The CPCV commits you to a property — but only makes sense if you know what that property actually is. Due diligence (checking ownership, debts, licensing, planning status, physical-vs-registered differences) should happen before the CPCV is signed, not after. If the property has issues, the time to discover them is while you can still walk away without penalty.

Can a CPCV be signed remotely?

Yes, in many cases. A CPCV can be signed remotely through a few different mechanisms: by a representative acting under a properly drafted Power of Attorney (the most common method for international buyers), by digital signing where the transaction structure supports it, or by splitting the signing across different locations with each party signing separately.

Many of our international clients sign their CPCV without ever travelling to Portugal for it — and then sign the final deed the same way. If remote signing is the plan, the legal setup (particularly the POA, with its apostille or consularisation and certified translation) needs to be prepared well in advance. We’ve written a full guide on how remote property buying works end to end in Portugal, including the POA mechanics, if that’s the direction you’re heading.

Why legal review is non-negotiable

If we had to pick a single point where foreign buyers should never economise, it is legal review of the CPCV. Not because CPCV lawyers are particularly expensive — they’re not, relative to the size of the transaction — but because the downside of a badly reviewed CPCV is disproportionate to the upside of saving on the review.

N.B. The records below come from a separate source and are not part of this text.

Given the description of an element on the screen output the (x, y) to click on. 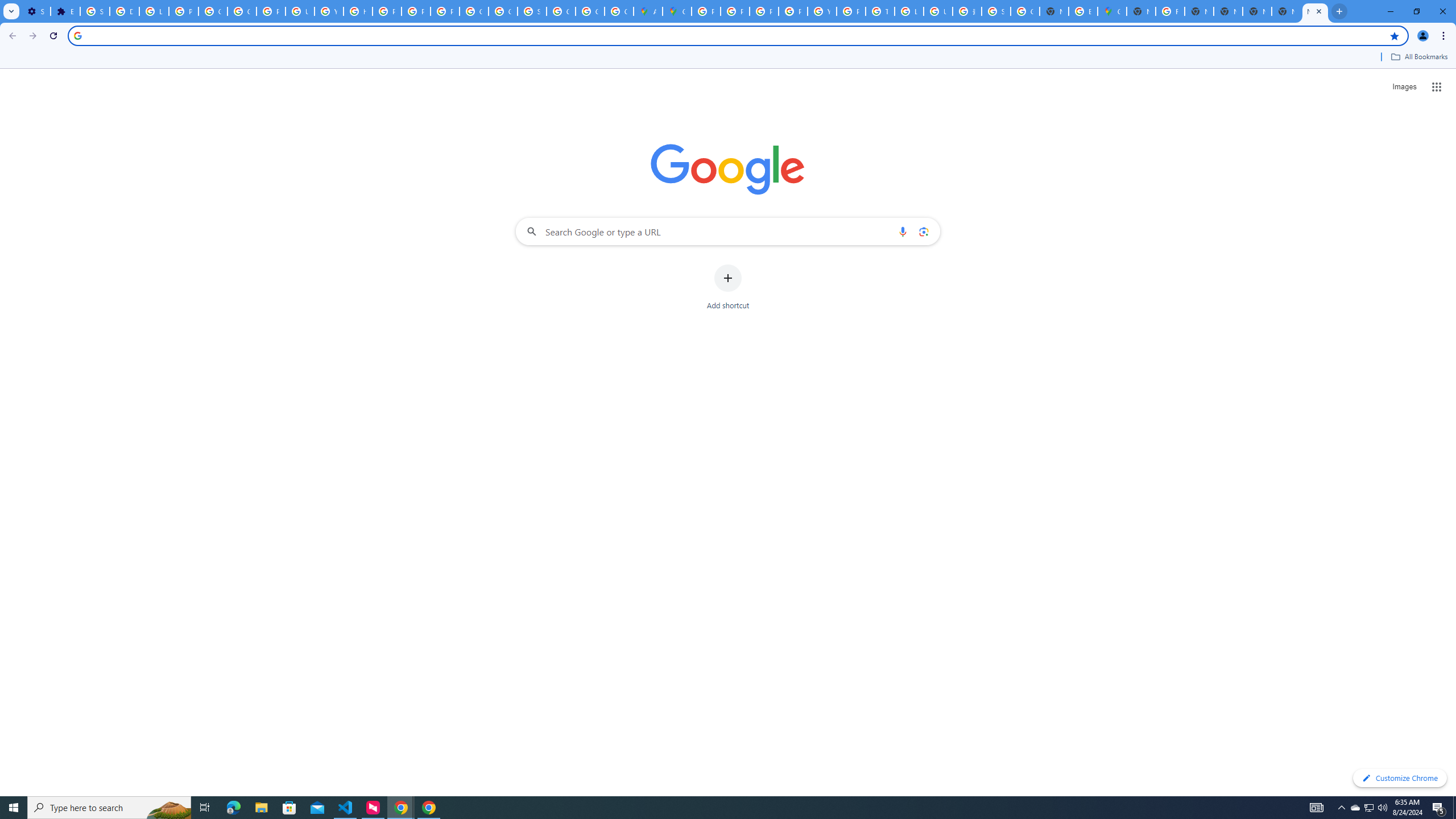
Search by voice (902, 230)
Customize Chrome (1399, 778)
Explore new street-level details - Google Maps Help (1082, 11)
Privacy Help Center - Policies Help (763, 11)
Sign in - Google Accounts (95, 11)
Privacy Help Center - Policies Help (734, 11)
Create your Google Account (619, 11)
YouTube (327, 11)
Search icon (77, 35)
Given the description of an element on the screen output the (x, y) to click on. 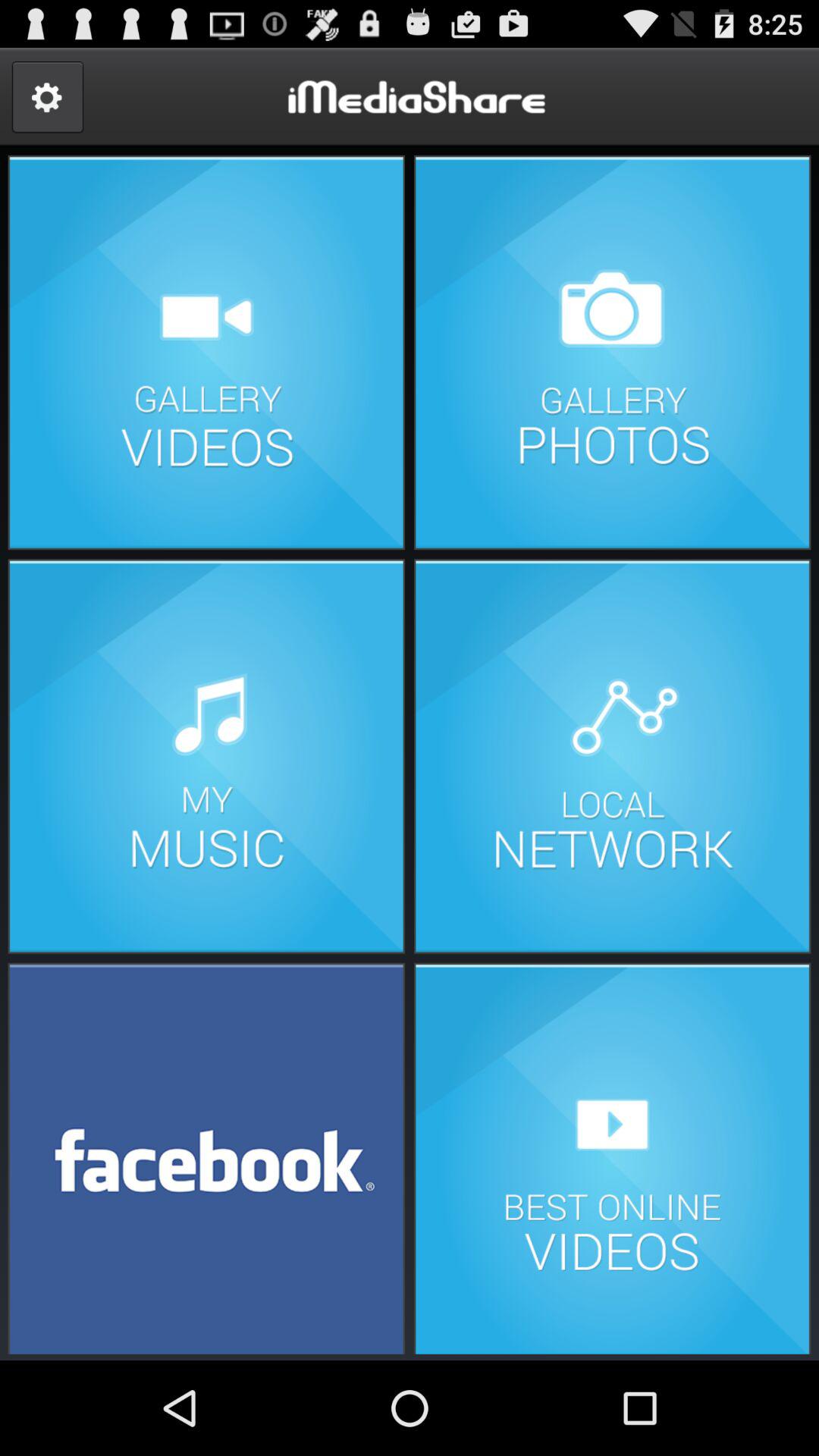
photo gallery (612, 352)
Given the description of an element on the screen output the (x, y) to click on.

A good lawyer reviewing your CPCV will check:

  • Ownership documents — confirming the seller actually has the right to sell
  • Legal status of the property — licences, registrations, compliance
  • Absence of debts and liens — the property is not encumbered in ways you wouldn’t inherit
  • The contract wording itself — specifically the default clauses, conditions, and deadlines
  • Timing workability — whether the committed schedule is actually achievable for your situation
  • Clauses protecting your specific interests — adding any that the standard template omits

The fee for this is typically a small percentage of the purchase price — sometimes bundled into a fixed overall fee for the whole transaction. It is one of the best-value euros you will spend in the entire process.

If you’re getting ready to sign a CPCV and want an independent second pair of eyes on it alongside your lawyer — the kind that looks at the commercial terms, the timing workability, and the negotiating opportunities your lawyer may not flag — that’s exactly the kind of thing a buyer’s agent does. We do it every week.

Is the CPCV the final purchase?

No. The CPCV is a promissory contract — a commitment to complete. The final deed (Escritura) is what actually transfers ownership. It’s signed later, before a notary or authorised entity, where the remaining balance is paid and the property is registered into your name.

But here’s the important point: by the time you get to the final deed, the real commercial decisions have already been made. The price, the conditions, the timing, the obligations — all locked in at the CPCV. The deed is the execution of a plan; the CPCV is where the plan is built.

This is why we always tell clients: if you’re going to get one thing right in the buying process, get the CPCV right. Everything after it flows from what’s written in that document. And if you want the broader picture of how this fits into the full buying journey, our complete 2026 guide to buying property in Portugal as a foreigner walks through every stage.